Supplied passage
18.10.19 Oxford FGM event (6)Friday 19 October 2018 saw us at another Oxford University International Gender Studies Centre / UnCUT/VOICES Press event considering approaches to eradicating female genital mutilation (FGM), this time with a focus on media and youth.  One theme arising throughout the day was the need for greater evaluation of different ways to attempt eradication, but my contribution was more specific: I asked what is known about the impact which Brexit (the UK leaving the European Union) would have – if it happens – on work to end FGM?

I have been researching this question – to which I shall return here again when my enquiries are complete – for a while, but one illuminating response arrived in my Inbox just as I was travelling to Kellogg College in Oxford. It was this, from Julie Ward MEP, that we discussed in my session.

Statement by Julie Ward MEP, October 2018

The European Union has been proactive in its response to FGM and has made direct attempts to combat this crime. As such, Brexit may have an impact on the UK’s response towards eliminating FGM.

For instance, the EU has been actively funding projects aimed at education and the prevention of FGM within Europe. In 2017, a web-based programme was set up by the EU to educate judges, nurses and other professionals about FGM, to notice the signs and understand how to report it. These activities from part of a wider programme of funding against gender-based violence within the EU.

EU law also includes specific legislation that protects victims of FGM through measures focused on the provision of shelters in emergency situations and confidential specialist support services. The Victims’ Rights Directive also ensures that victims do not suffer discrimination on any grounds, and that undocumented migrants can also access the rights and services it lays down.

Externally, the EU’s foreign policy has promoted female rights and supported states to enact legislation and financially support programmes against FGM.

After Brexit there are two concerns. The disruption to the EU and possible impact on the EU’s budget may impact on the international work done by the EU. More likely however, there may be a reduced focus on FGM in the UK. It needs to be made clear that the UK will continue to match the EU funding on these projects and make tackling FGM a priority.

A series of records
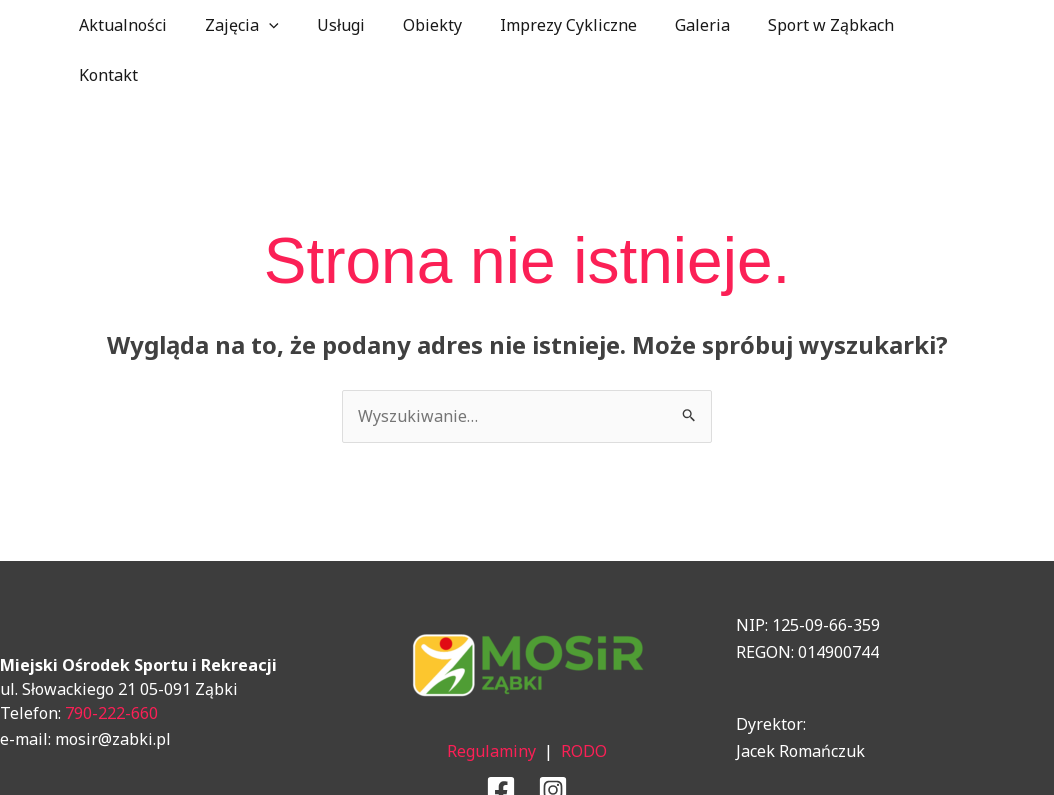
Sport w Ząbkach (808, 25)
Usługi (342, 25)
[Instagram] (553, 740)
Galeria (685, 25)
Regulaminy (491, 701)
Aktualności (136, 25)
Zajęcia (249, 25)
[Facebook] (501, 740)
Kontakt (932, 25)
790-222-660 (111, 663)
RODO (584, 701)
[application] (276, 25)
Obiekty (427, 25)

Set exercise 1
In the text on Brexit and efforts to end FGM, which directive ensures that victims do not suffer discrimination on any grounds?
Set exercise 2
Write a continuation of the text on Brexit and efforts to end FGM, starting after its last sentence.

Written answer 1
The Victims' Rights Directive.

Written answer 2
Richard Corbett MEP said in 2017: ‘Rather than walking away from a group of countries committed to tackling this form of violence, the UK government must continue to work with the EU to end FGM, and look into the possibility of working with EU-funded NGOs who work at a grassroots level to eliminate it, as well as collaborating on projects in non-EU countries.’

However, considering that the Conservative Government has not yet ratified the Istanbul Treaty and Conservative MPs talk about watering down EU legislation on gender discrimination compensation post-Brexit, there are questions about the political will in the UK to fully protect women. Finally, the UK has only given vague details about its immigration policy post Brexit. If there will be an increase of migration from states where FGM is common, the UK will need robust mechanisms to tackle FGM within the UK. Judging the Home Office’s by its hostile environment policy, the Windrush scandal and coercing destitute migrants to ‘voluntarily return’ to their home countries, it does not seem that offering support is at the top of their priorities.

(NB I have added here some weblinks to Julie’s statement to assist anyone coming fresh to these issues. Otherwise, the statement is published as it was written.)

My thanks to Julie Ward and her team for this illuminating and deeply concerning statement.

There’s a great deal to think about here; but so far it seems almost no-one has considered these very serious matters at all.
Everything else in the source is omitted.